So what are they exactly? Macros are the three major nutrients that we get from food, yes, food provides us with vitamins and minerals (these are micronutrients), but what we largely require are the substances that help our bodies function, grow and perform at the cellular level.
These are your proteins, carbohydrates and fats, all of which are broken down by the body for cellular needs, these are literally the building blocks to what makes you, you at the physical level. Today we’ll focus on carbs and protein, which both contain 4 calories per gram, but play pretty different nutritional roles in the body.
When we hear the word “carb” your mind probably goes straight to bread and pasta. This is an accurate picture, but in reality, almost all food sources contain carbohydrates. At the molecular level, carbs are basically big complexes of sugars, that are bound together. When ingested, they are broken down into simple sugars, which your body primarily uses to generate energy. If you go back to your high school biology classes, you’ll remember the term “the mitochondria is the powerhouse of the cell” the carbs that your body breaks down provide the mitochondria with the “coal” to make that “power”. This occurs via a process called glycolysis, where the mitochondria produce ATP, which is the energy molecule that facilitates all energetic processes in the body.
Of course, as amazing a fuel source as carbs are, there’s also a downside. Once your body has broken down and taken all the carbs it needs to make all this energy, all the extra carbs you’ve eaten get stored. First, excess carbs are surrounded with water molecules and stored in muscle tissue in a molecule called glycogen, these are the first reserves. Once all the glycogen that can possibly be stored has been, your cells then start converting those excess carbs into triglycerides for long-term storage A.K.A fat. So finding a balance in carb consumption is highly important!
Proteins from your diet provide your body with the building blocks for protein synthesis in the body, these are called amino acids. The most obvious sources that may come to mind are from animal products such as meat, poultry, fish and eggs, but all living things require proteins to function, and as such you also get protein from plant derived sources, like legumes, leafy greens, nuts, and seeds. In fact, protein is so abundant that most people hardly suffer from protein deficiency, unless they’re malnourished or have a disorder.
When you eat proteins, your body can break them down to use in your own bodily proteins, this includes muscle growth, and muscle repair but providing amino acids for your cells to function and repair. The key thing to focus on is making sure you’re eating complete proteins, if you eat animal products this is fairly easy, but if you’re plant-based you need to make sure eating enough variety to get all 20 amino acids in your diet.

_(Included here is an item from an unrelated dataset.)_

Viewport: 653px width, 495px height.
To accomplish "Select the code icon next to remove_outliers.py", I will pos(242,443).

To round off the focus on macros, we’re going to give you a little primer on fats. Fats, compared to carbs and protein, provide more calories per gram (9 as opposed to 4 calories per gram), this is largely because in the body, fats can be stored in adipose tissue without needing additional processing, so they can be packed tightly together as long-term energy reserves.
Fat stores occur naturally in the body, even the skinniest models or the most ripped athletes have some percentage fat in their body, because fats play a vital role both metabolically, and structurally in the body. Metabolically, fats provide the starter materials for many hormones in the body, they help metabolize fat soluble vitamins, they’re a source of energy, and they help protect against toxic substances by diluting them. Structurally, visceral fat (the fat that’s underneath the abs, not the stuff that gives you a muffin top) acts as a shock absorber for impacts to protect your vital organs.

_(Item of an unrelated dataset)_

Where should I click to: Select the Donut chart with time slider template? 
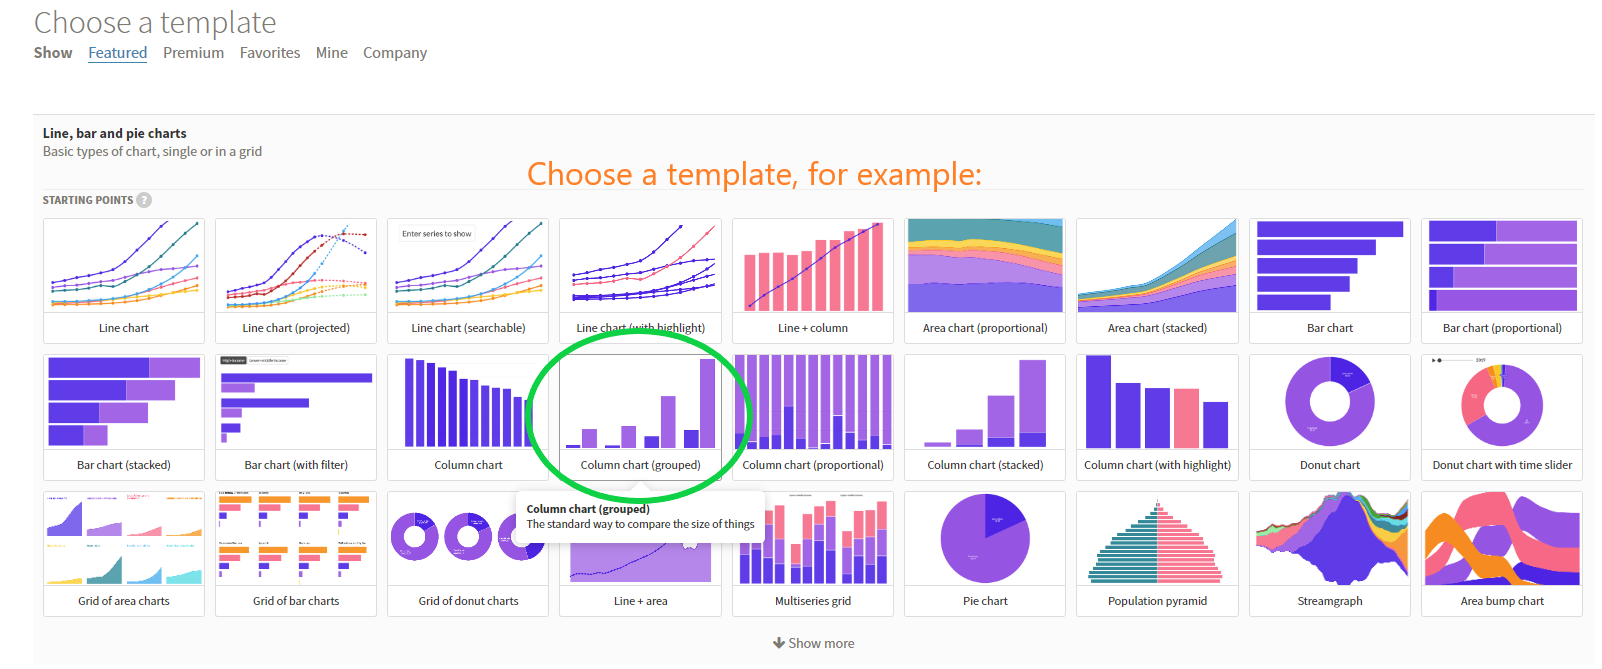pyautogui.click(x=1501, y=404)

So now you know that fat plays an important role, but what sorts of fats are better to be eating, and how much? The answer to that is complicated, and it really depends on your individual needs, but dietary fat comes in two forms, saturated and unsaturated.
The difference between the two names for these kinds of fat gets complicated and we don’t want to go down a chemistry rabbit hole but essentially, saturated fats are solid at room temperature (like butter or lard) and unsaturated fats are liquid.

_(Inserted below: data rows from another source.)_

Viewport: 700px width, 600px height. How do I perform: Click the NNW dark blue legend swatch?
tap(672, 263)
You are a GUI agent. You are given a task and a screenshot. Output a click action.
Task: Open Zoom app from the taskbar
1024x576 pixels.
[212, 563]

Most studies show that eating unsaturated fats as opposed to saturated fats decrease your risk of cardiovascular disease, and if we look into the actual foods we’re comparing, we can see why. Saturated fats include cheese, dairy and animal products. Unsaturated fats include nuts, seeds and olive oil which also provide essential fatty acids that are good for brain development.
Ultimately, what you consume is up to you, but how will you be serving your goals? LOL!!!!